So I took tomatoes and concentrated the flavour by drying them in the oven. Tomato crisps. You do lose a lot of mass. There are three large tomatoes in the picture below. I served them here with a basil oil dip. They are very delicate but most agreeably flavoursome (...Mr Darcy).


I was hoping the oil would look like an emerald sea, a limpid pool... rather than a village pond. Ho hum.

The starter I had done before, sort of. It was based on a veggie main. Truffled polenta with mushrooms. Here I served it with onion crisps, a port and beef stock reduction and thyme flowers from the garden. I'm not quite sure what this picture reminds me of. I'm not even sure I like it. Maybe it's a wood pile on a massive omelette? Maybe it's too kitsch; you expect Heidi to appear with a hop and a skip and a goat.
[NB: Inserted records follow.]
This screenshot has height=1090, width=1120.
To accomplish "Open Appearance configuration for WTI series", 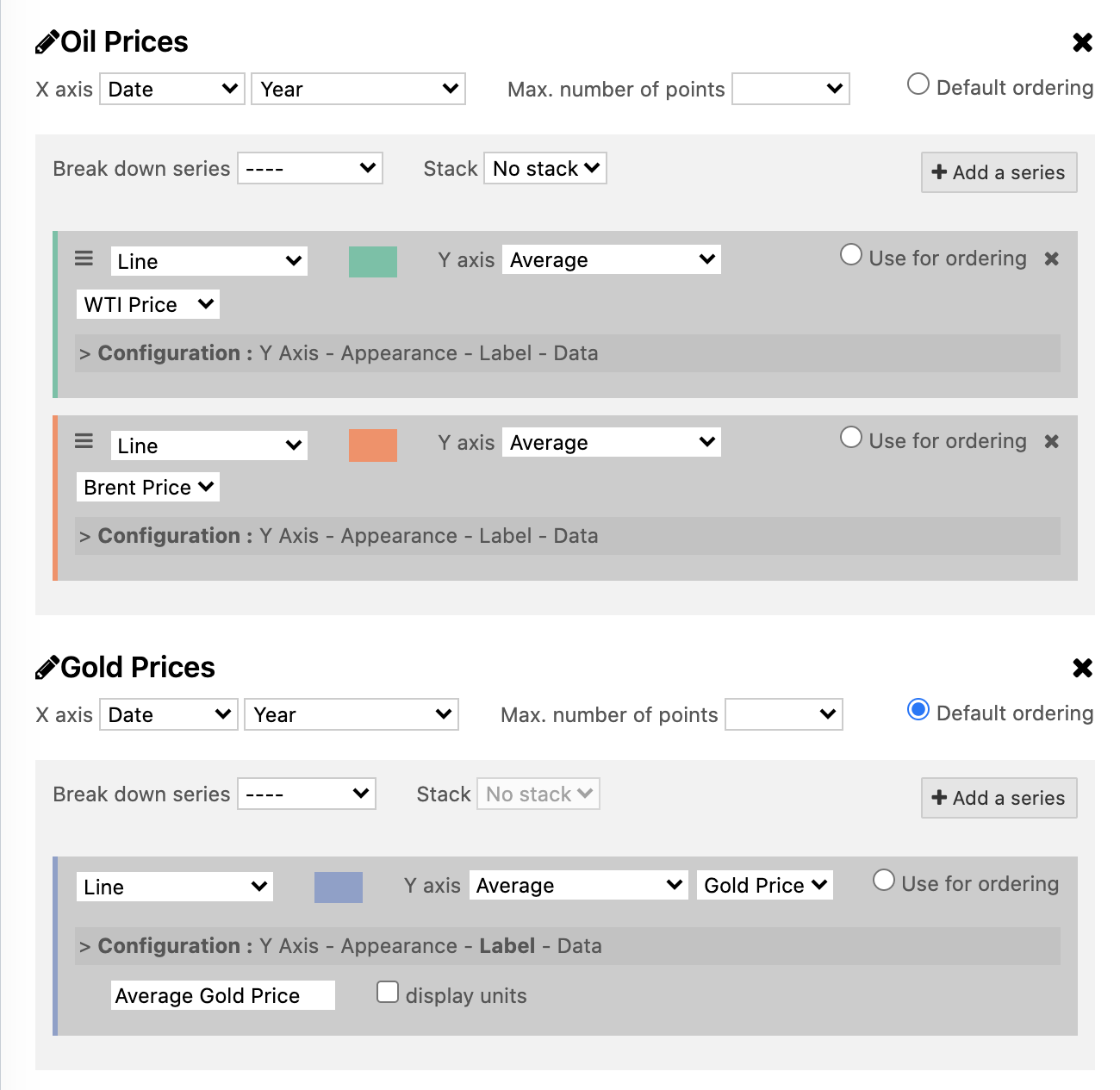I will [399, 353].
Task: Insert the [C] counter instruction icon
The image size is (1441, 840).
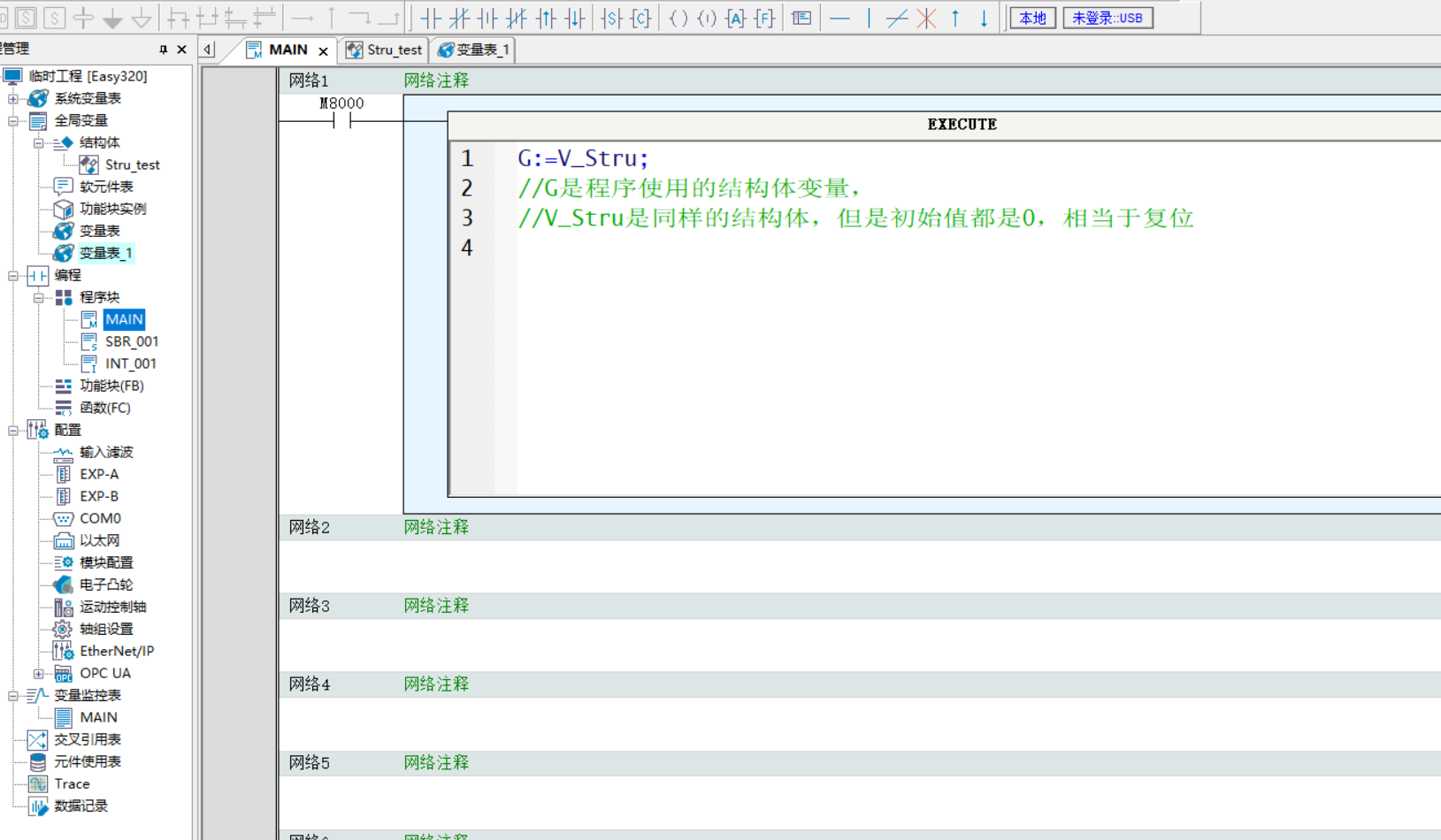Action: tap(641, 18)
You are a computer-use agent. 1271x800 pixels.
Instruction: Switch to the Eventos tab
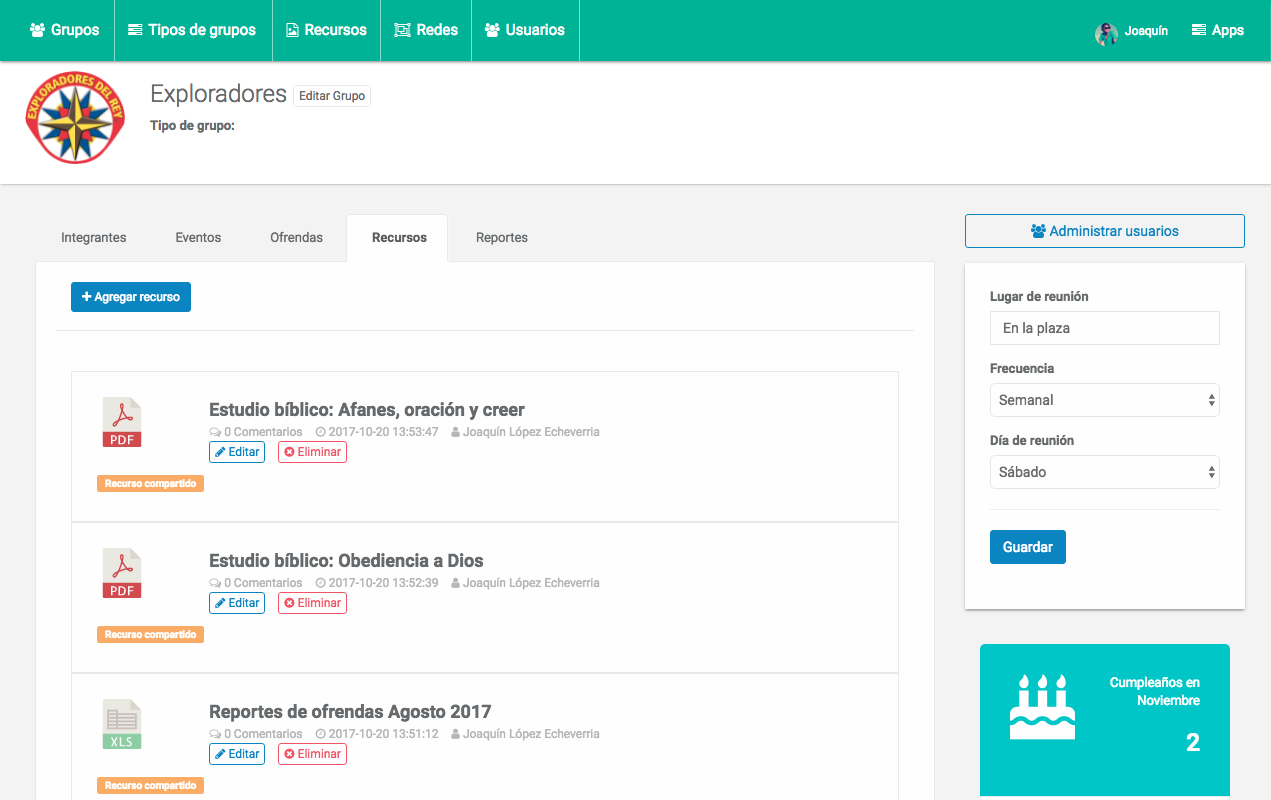pyautogui.click(x=197, y=237)
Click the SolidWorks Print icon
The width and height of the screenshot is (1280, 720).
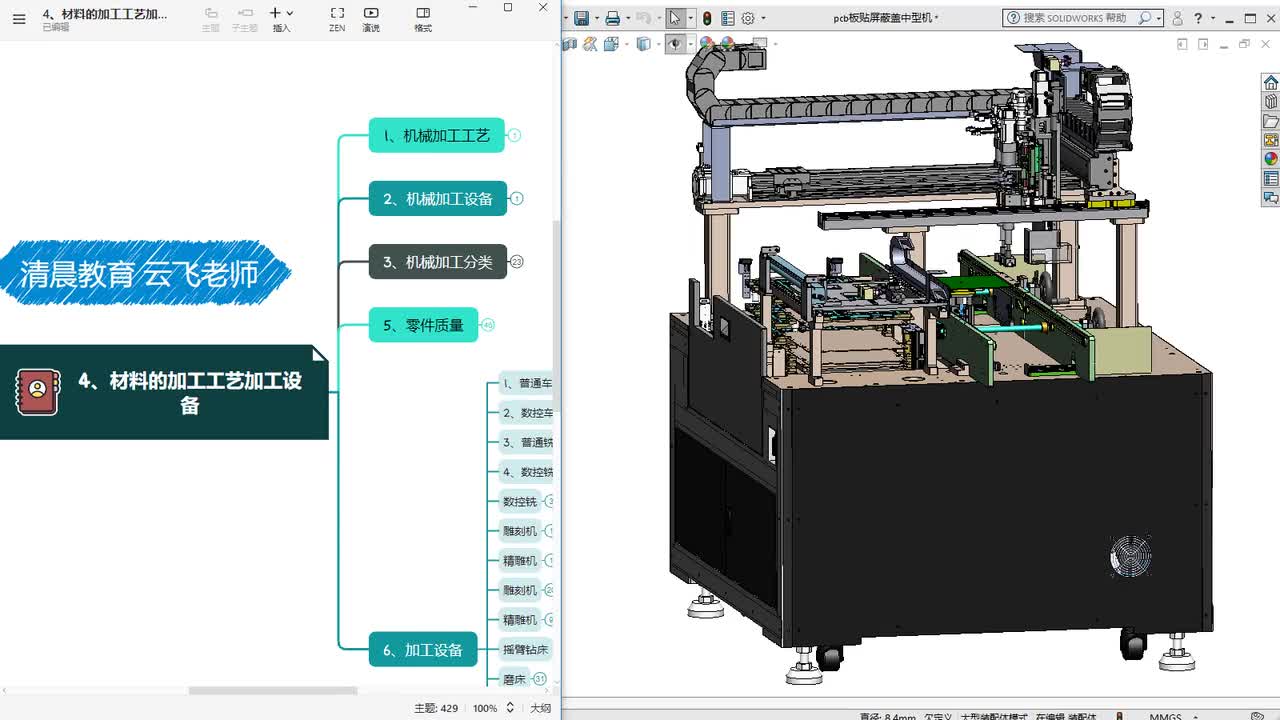612,18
How do you make tomato or onion crisps? Same as apple: fine slice the veg and brush with a little oil then bake for two hours (maybe less for the toms) at 80°C.


Who ordered the omelette?
Mains was pan fried sea bass with crash pots, green beans, roast toms and roasting juices. The picture looks a little dry here but it wasn't. In the shop (wonderfully miserable Pat at Green Lanes Fisheries) the bass looked exceptionally fresh: vivid gills, bright, clear eyes and absolutely no smell. I'm not keen on messing around too much with good fish. You really don't need fancy-schmancy sauces and I even think strong flavours like capers or lime detract from the subtlety of the flesh. Yes you need some acidity but that's where the tomatoes come in. Pan fried bass in (lashings of) butter to get that crispy, golden fringe around soft, flaking flesh; there are few things I like more.

Crash potatoes are new pots, Charlottes or something fairly waxy, parboiled and crushed then roasted at 220°C with olive oil, Maldon salt, black pepper and crushed fennel seeds for around half an hour. It's a forgiving dish, another ten minutes just means a crisper finish. The fennel worked well here with the lemon juice and basil oil that I added to the buttery frying pan juices.
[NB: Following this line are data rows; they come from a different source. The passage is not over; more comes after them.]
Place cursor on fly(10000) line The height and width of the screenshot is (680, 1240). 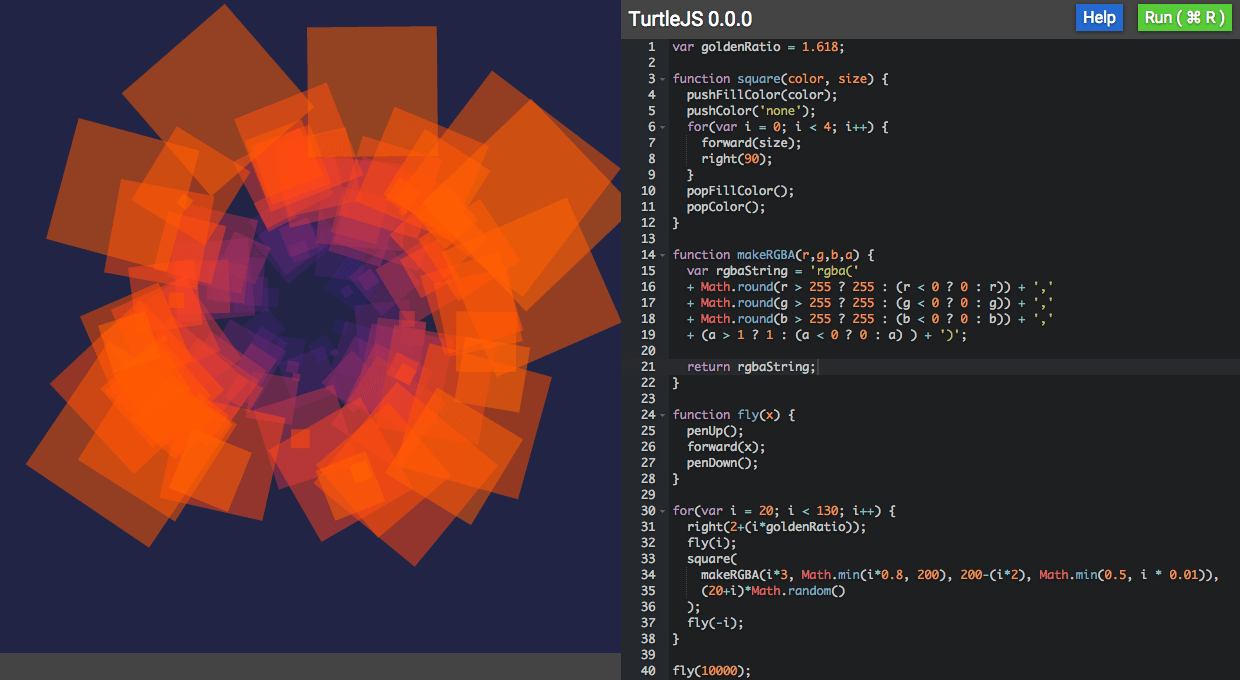tap(710, 671)
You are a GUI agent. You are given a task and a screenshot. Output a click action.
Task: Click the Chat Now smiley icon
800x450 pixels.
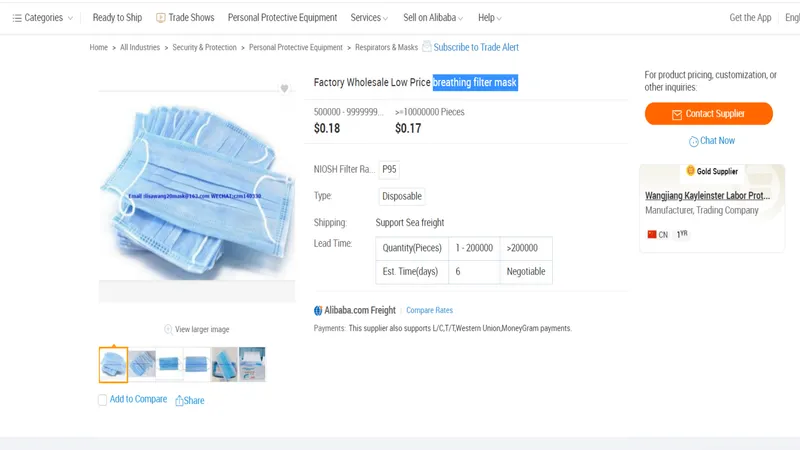click(694, 141)
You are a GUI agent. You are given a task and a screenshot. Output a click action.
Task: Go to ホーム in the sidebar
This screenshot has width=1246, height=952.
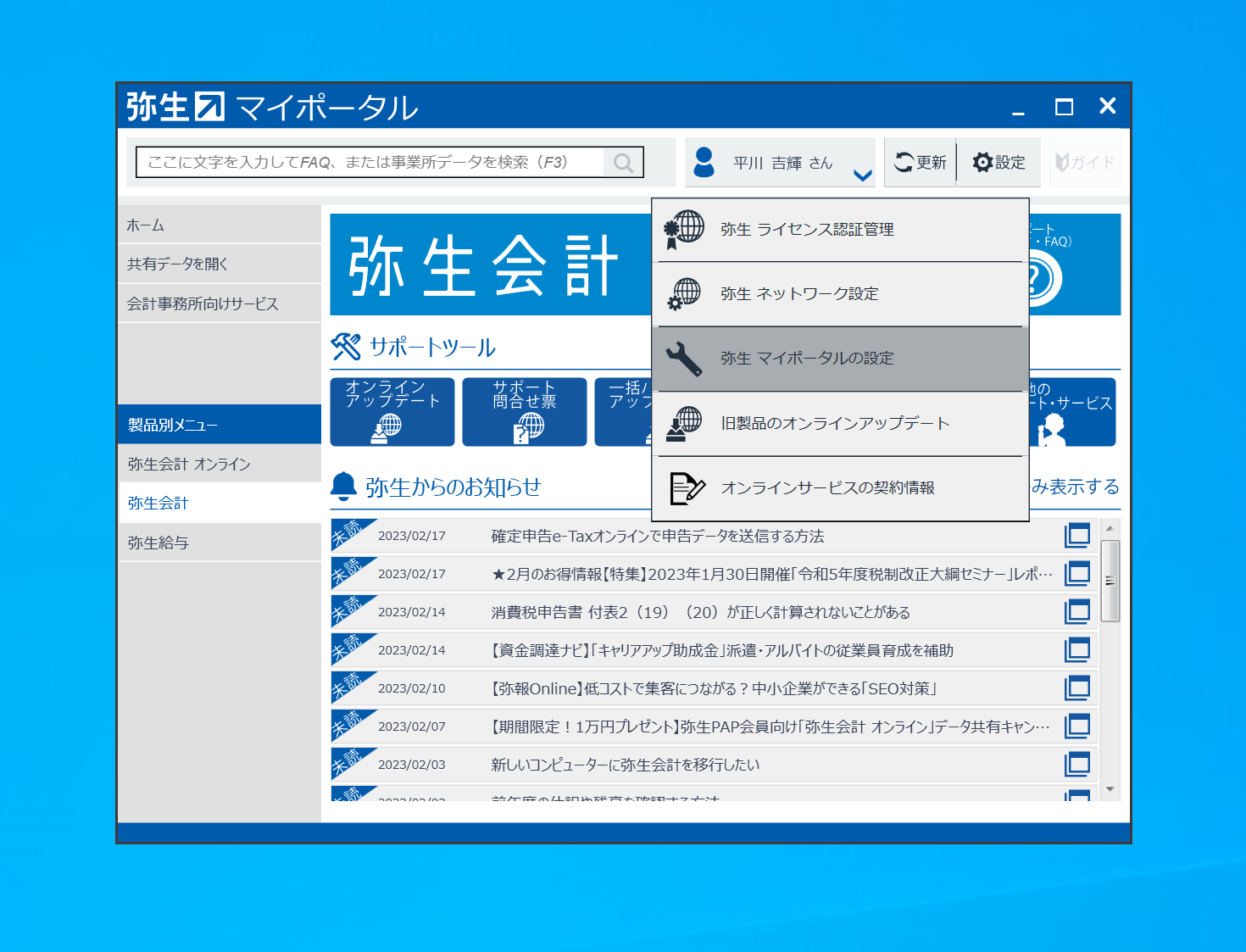219,225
I went for a rustic presentation. Sod it. it's honest.


The potatoes are meant to look that like. Honestly, they're delicious.
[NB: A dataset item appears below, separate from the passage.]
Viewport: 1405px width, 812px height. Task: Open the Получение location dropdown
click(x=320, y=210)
Dessert was poached peaches with an orange tuile, raspberries in raspberry coulis, little meringues and Chantilly cream. I've been developing this dish over the past few weeks. I love fruity desserts, almost always choosing a lemon tart over chocolate say.

The tuiles are a doddle, not nearly as fiddly as they look (and I do hope they look fiddly). I took some photos to illustrate the recipe. I'll post that when I get back on Monday. I've shut the restaurant this Saturday because I'm going to see one of the finest bands in the world: Sigur Ros playing at the Eden Project.

I want to improve the presentation. I know I said I like 'honest' but desserts are the exception; they should look... a bit... contrived. I want to make a tall, curving tuile that the weight of the peach keeps in place. I'm fairly sure I can achieve that. This classic shape looks too much like a baseball cap. I'm very pleased with the colours though.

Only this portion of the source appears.